Ensuite, dans la majorité des installations de méthanisation en France, on n’épand pas de digestat brut liquide, comme c’est le cas dans le Lot selon Pierre Aurousseau. Le digestat subit un traitement secondaire voire même tertiaire et le plus souvent donne lieu à une séparation entre phase liquide et phase solide. La partie liquide ne contenant que de l’azote ammoniacal est épandue sur les sols et la partie solide contenant le carbone est compostée. Pour l’agronome, « c’est l’utilisation dans le Lot du digestat brut qui a été maintes fois dénoncée par la communauté scientifique ». Dans le communiqué des 11 associations suite au rapport relatif aux conditions d’exploitation du méthaniseur de Gramat, fin 2019, on pouvait lire: « Aucune association citoyenne ou environnementale, aucun collectif citoyen ne s’est opposé aux 4 méthaniseurs d’ANDROS qui traitent 940 000 t d’intrants qui deviendront 1440 tonnes de boues solides, épandues sur 385 ha. Si le même principe était appliqué à Gramat, il y aurait 92 tonnes à épandre, ce qui ne poserait pas de problème. »

Selon ces associations qui plaident pour une méthanisation adaptée à notre territoire, si un « Guide des bonnes pratiques de gestion des effluents d’élevages en milieu karstique  » était réalisé comme dans le Doubs avec tous les partenaires concernés et notamment avec le Collectif Scientifique National pour une Méthanisation raisonnée (CSNM) qui comprend plusieurs disciplines (agronomie, hydrogéologie,…), nombre de problèmes seraient résolus.

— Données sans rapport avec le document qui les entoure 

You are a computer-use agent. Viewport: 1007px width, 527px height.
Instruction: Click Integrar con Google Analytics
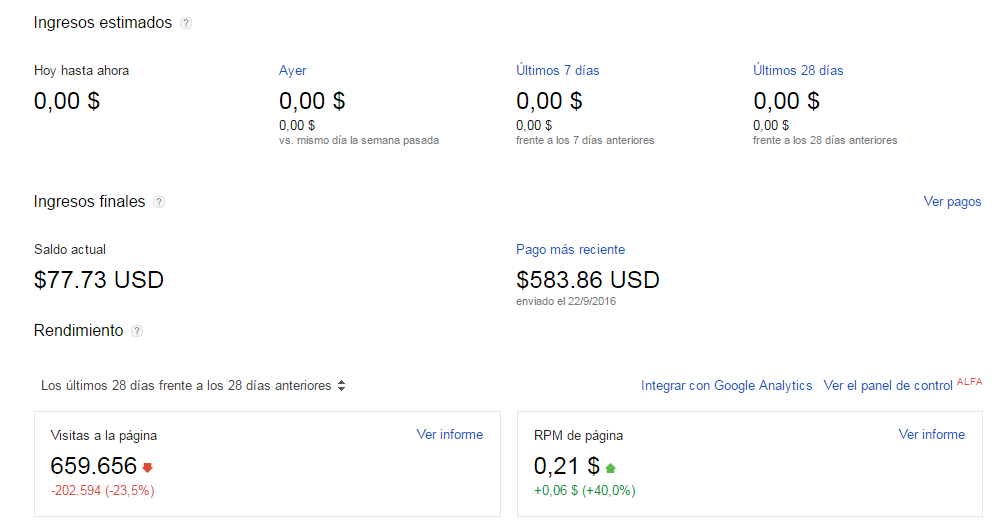click(x=726, y=385)
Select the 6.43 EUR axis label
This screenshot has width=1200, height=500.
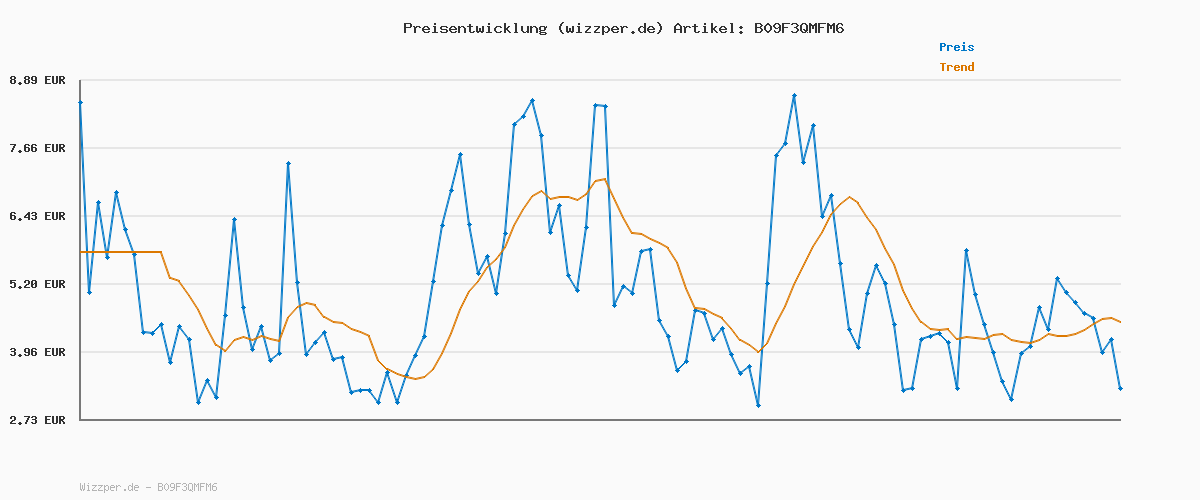click(37, 216)
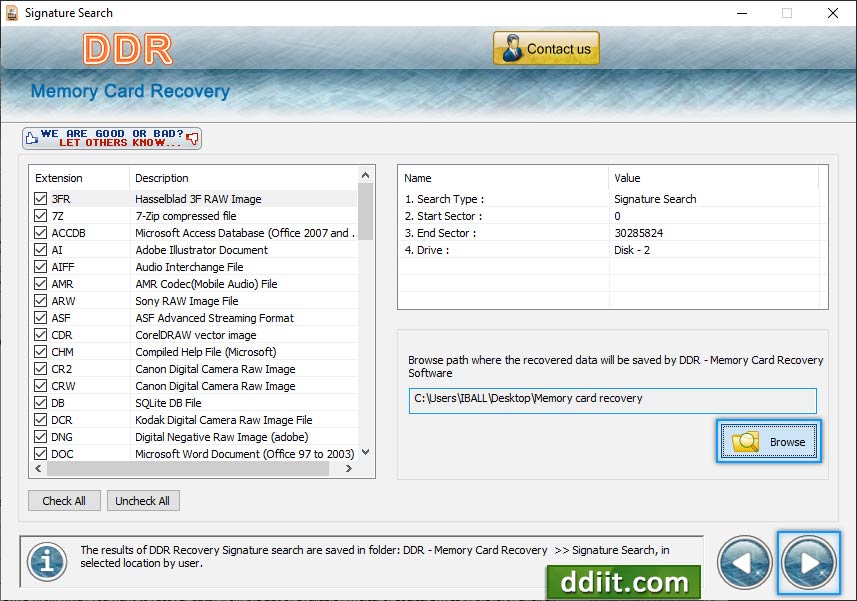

Des préanalyses ont été effectuées sur les sols lotois entre 2018 et 2019 par le laboratoire Bourguignon et elle devraient être confirmées par l’étude nationale « Effets du digestat sur les sols » de l’INRA (2020-2023).

Enfin, espérons que l’Observatoire  scientifique participatif de la méthanisation dans le Lot, mis en place pour cinq années, en janvier 2021, suite à la mission ministérielle, permettra d’évaluer l’impact environnemental de la méthanisation.